16-12 自爆まで六十秒
舞台はゴーン邸の庭園。
『レ・グラン』のコクピットの中で、千景は自身が生み出した破壊の光景に陶酔していた。
「すごい……!」
目の前で軍用ヘリが落ちた。自分の意思を伝えたマシンの暴力によって。
いとも簡単に敵を屠った万能感が、彼女の脳内で激しく快楽物質を迸らせていた。
命の危険に晒されているという恐怖は、どこかへ消し飛んでいる。
「次は……とどめ!」
千景は興奮のままに『レ・グラン』のAIに指示を飛ばし、墜落して動けなくなった『グルヴェイグ』にトドメを刺そうと、右腕のドリルを振り上げた。
その瞬間、上空でホバリングする『マリーン・ゼロ』のスピーカーから、千景のよく知る女性の声の悲痛な叫びが響き渡った。
重機改造兵器『レ・グラン』のコクピット内で、千景は操縦桿を握りしめたまま硬直した。
唸りを上げて回転していた巨大なドリルが、ピタリと止まる。
その声を聞き間違えるはずがなかった。
滝乃川岬の声だ。
「……岬?」
千景の瞳が揺れる。
こんな場所で再会するなんて思っていなかった。
彼女は混乱し、過呼吸のように荒い息を吐き出した。
『岬、早くこの場を離れて!このヘリのようになりたくなければ!』
千景は外部マイクのスイッチを入れ、震える声で警告した。
眼下に広がる無惨な光景――戦闘ヘリ『グルヴェイグ』の残骸を見ながら。
だが、岬は引かない。
『もう止めて!目を覚まして!』
スピーカー越しの声には、確かな熱がこもっていた。
しかし、その言葉は千景の心の防壁を逆撫でする。
潤二郎は自分を必要としてくれて、自分に生きる意味を与えてくれた男だ。
それなのに未だに岬は、私の大切な人を否定する。
「……話すだけ無駄みたいね」
千景の瞳から光が消え、再び濁った色が戻る。
彼女がドリルを再始動させようとした、その時だった。
コクピット内の通信機から、ノイズ混じりに待ち望んでいた声が飛び込んでくる。
『聞こえるか千景!』
「潤二郎!」
千景の表情が一瞬で花が咲いたように輝く。
『いいか?今すぐ頭上にある小さなカバーを外して、中にある赤いボタンを押せ!』
「分かった!……今押したわ!」
『よし!俺の仲間が助けに行く!待ってろ!』
その言葉は、孤独な千景の心へ活力を与えた。
潤二郎は私を見捨てない。
必ず迎えに来てくれる。
その確信だけで、千景はいくらでも戦える気がした。
◇
横浜市内の一角。
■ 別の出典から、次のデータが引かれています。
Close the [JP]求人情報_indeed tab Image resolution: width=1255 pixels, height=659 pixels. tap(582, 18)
追手を振り切り辿り着いた薄暗いアジトの中で、平泉潤二郎は通信を切り、椅子に深々と背を預けた。
その表情には千景に向けた愛など微塵もなく、あるのは冷酷で粘着質な嘲笑だけだった。
誰に聞かせるでもなく、自らの嗜虐心に語りかけるかのように独りごちる。
「赤いボタンは自爆装置の起動スイッチ。もともと『レ・グラン』は秘密裏に開発していた違法なブツだ。機密の機体を丸ごと処分するための自爆装置まで搭載していたのは、俺にとってはラッキーだったな!」
かつて平泉は『レ・グラン』に試乗したことがあった。それゆえ、機体のスペックについては概ね知っていた。
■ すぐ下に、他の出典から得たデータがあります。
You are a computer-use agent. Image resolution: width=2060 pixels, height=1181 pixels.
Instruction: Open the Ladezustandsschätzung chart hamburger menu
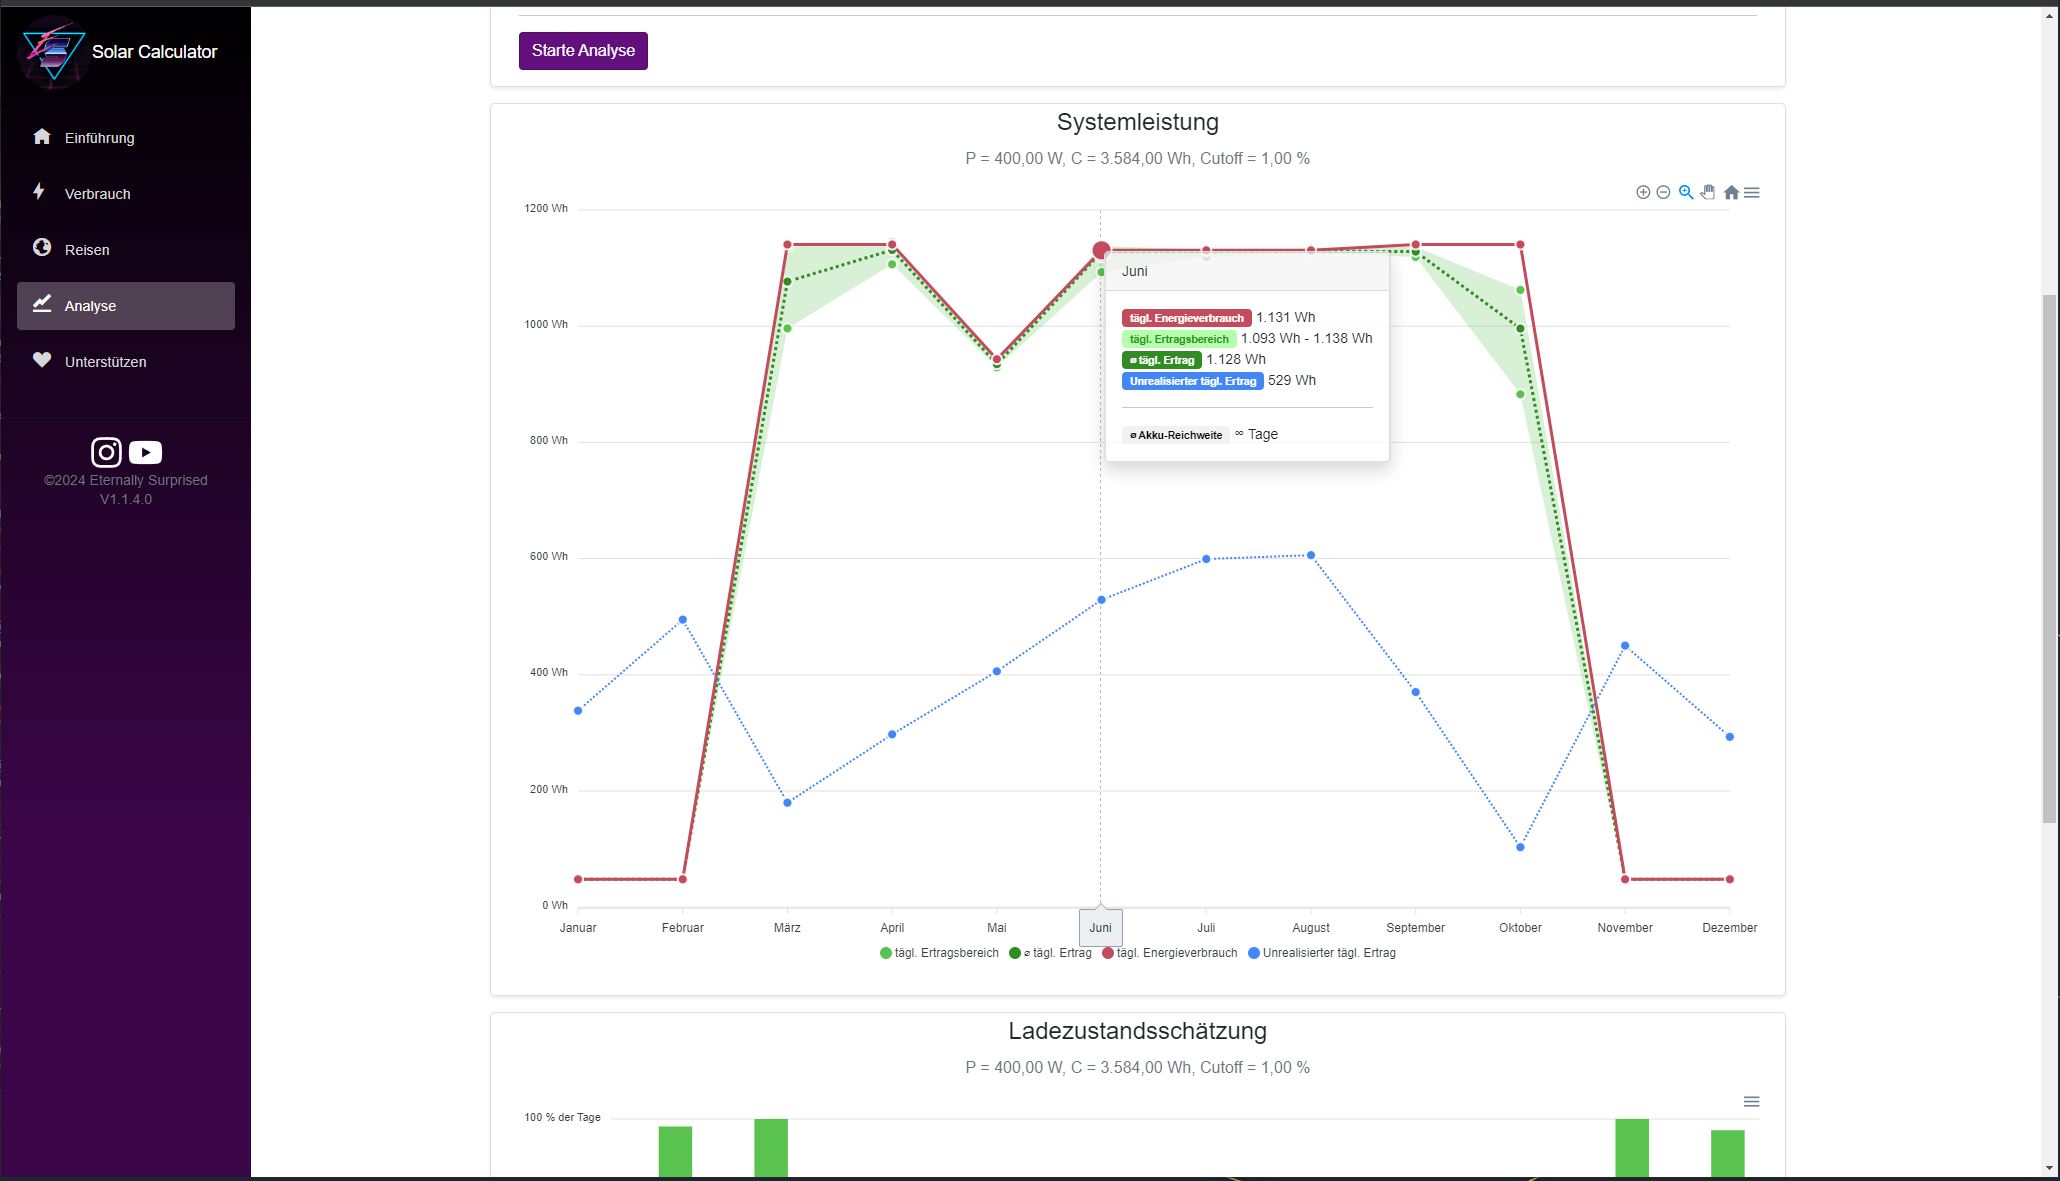click(1752, 1101)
スイッチを入れてから爆発までの時間が六十秒であることも。
「もう『レ・グラン』の自爆装置は誰にも解除できない。岬を道連れにあの世へ逝ってくれ!あばよ俺のATM!ヒャハハハ!!」
アジトの室内に平泉の愉悦が弾けた笑い声が響く。
彼にとって大洗千景は、金づるであり捨て駒でしかなかった。
平泉にとって、他人の人生を支配し命まで弄ぶことは、最高のエンターテインメントだった。